Tondo e Manzan (Ar): «Un’unica Comunità della Montagna è sufficiente»

Autonomia Responsabile condivide, in linea di massima, i contenuti del ddl approvato da pochi giorni in giunta regionale, che ridisegna l’assetto degli enti locali in Fvg. C’è però un punto su cui, per la civica fondata da Renzo Tondo, si dovrebbe osare di più: la governance del territorio montano.

Giulia Manzan

«Bene ha fatto la giunta a ricreare un organismo, chiamato Comunità della Montagna, per consentire alle “terre alte” della nostra regione di autogestirsi, assegnando le risorse e le competenze necessarie – afferma la coordinatrice regionale di Ar, Giulia Manzan –. Però non condividiamo l’eccessiva frammentazione del progetto, che parte da tre Comunità. A nostro avviso ne basterebbe una, capace di dare rappresentanza all’intero territorio regionale». Ar però è pronta a trattare su questo punto, dicendosi disponibile anche ad accettare al massimo due Comunità della Montagna: una per le terre alte della provincia di Udine, una per quelle della provincia di Pordenone.

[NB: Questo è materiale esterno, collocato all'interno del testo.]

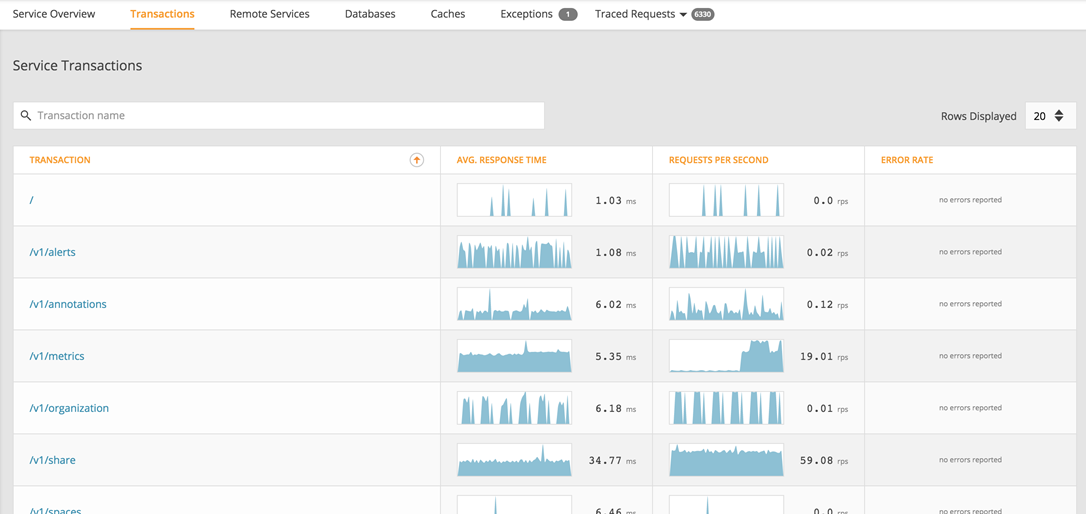Click /v1/alerts response time chart
Viewport: 1086px width, 514px height.
coord(515,252)
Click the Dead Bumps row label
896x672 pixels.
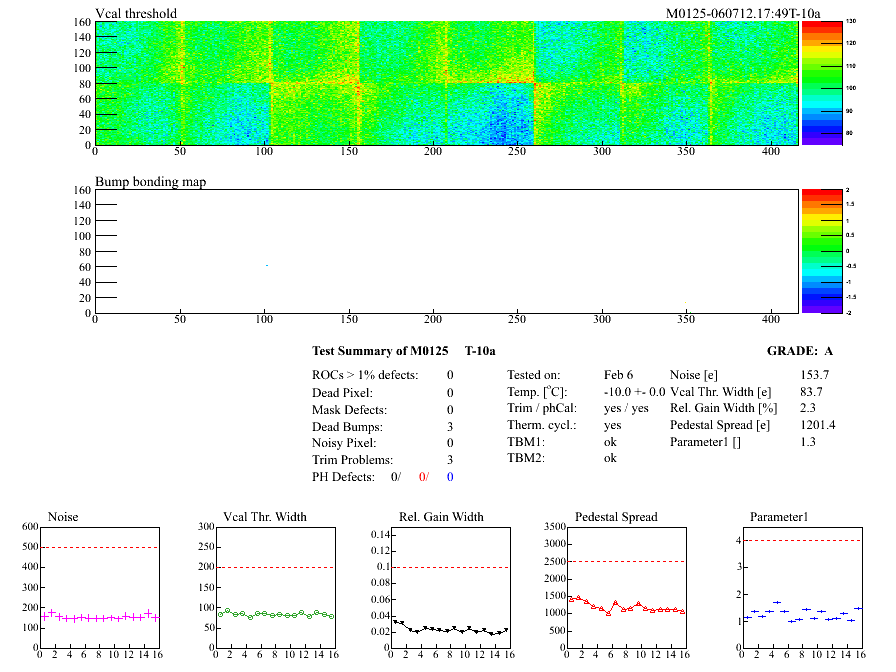[x=347, y=426]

Sulla stessa linea anche Tondo, che da governatore del Fvg fece commissariare le vecchie Comunità Montane: «Da allora sono passati 20 anni – chiarisce – tutto è cambiato. In questo momento, andando a riformare l’intero sistema degli enti locali, chiediamo coraggio a questa maggioranza: ok alla nascita dei 4 sub-ambiti con l’idea di farli diventare elettivi, ma gli si affianchi un quinto organismo dedicato solo alla montagna».
L’idea di Tondo è quello di una sorta di “quinta provincia” per gestire il territorio montano. «E’ positivo il fatto che questa giunta abbia voluto dare dignità alla montagna. Ora – chiude il deputato – mi auguro che gli intenti si trasformino presto in fatti concreti: le nostre terre alte hanno bisogno di supporto e sviluppo».